Boyer-Moore string search is a sublinear pattern-matching algorithm that skips over characters by using two heuristics: the bad-character rule and the good-suffix rule. Unlike naive or KMP scanning left-to-right, Boyer-Moore aligns the pattern with the text and compares from right to left. When a mismatch occurs, it shifts the pattern by the maximum of the two heuristic shifts, often skipping many characters at once. In practice, for patterns of length m and text of length n, it can achieve O(n/m) comparisons on average, making it the fastest general-purpose string search for large alphabets.

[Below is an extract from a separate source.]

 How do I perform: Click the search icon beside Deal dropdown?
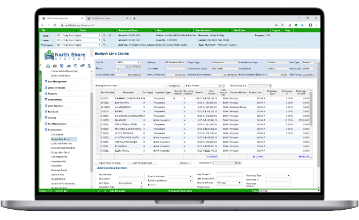104,35
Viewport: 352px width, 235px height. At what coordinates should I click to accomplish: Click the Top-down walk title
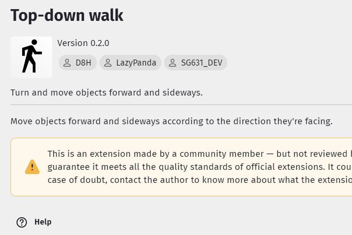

The core insight: by preprocessing the pattern into two tables (bad-character shift and good-suffix shift), the algorithm knows exactly how far to slide the pattern after a mismatch. The bad-character rule uses the last occurrence of the mismatched character in the pattern; the good-suffix rule uses the matched suffix to find a safe alignment. When both heuristics are used together, Boyer-Moore guarantees linear worst-case time O(n + m) while achieving sublinear average-case performance. This is critical for real-time search in large documents, log files, or network packet inspection.

Use Boyer-Moore when you need to search for a fixed pattern in a large body of text, especially with a large alphabet (e.g., ASCII, Unicode). It excels in text editors, intrusion detection systems (Snort, Suricata), and DNA sequence matching. However, for very short patterns or small alphabets (e.g., binary data), the overhead of preprocessing may outweigh the benefits — in those cases, a simpler algorithm like KMP or even naive search may be faster.

Right-to-Left Matching

Boyer-Moore aligns the pattern at the left of the text and compares right-to-left — from the last character of the pattern backward. When it finds a mismatch, it applies whichever of the two heuristics gives the larger skip.

This right-to-left comparison is key: when we find a mismatch at pattern position j (text position i+j), we know nothing about text[i+j+1..i+m-1] — but we know the characters to the right are already matched. This asymmetry is what makes skipping possible.

The Bad Character Heuristic

When a mismatch occurs at text position i+j (pattern position j), look at the mismatched text character c = text[i+j]. The bad character rule says: shift the pattern right so that the rightmost occurrence of c in the pattern aligns with position i+j.

If c doesn't appear in the pattern at all, shift the entire pattern past position i+j — a shift of j+1. If c appears in the pattern to the left of j, shift to align the rightmost such occurrence. If c only appears to the right of j, the bad character rule gives a negative shift — ignore it (use 0 or the good suffix rule).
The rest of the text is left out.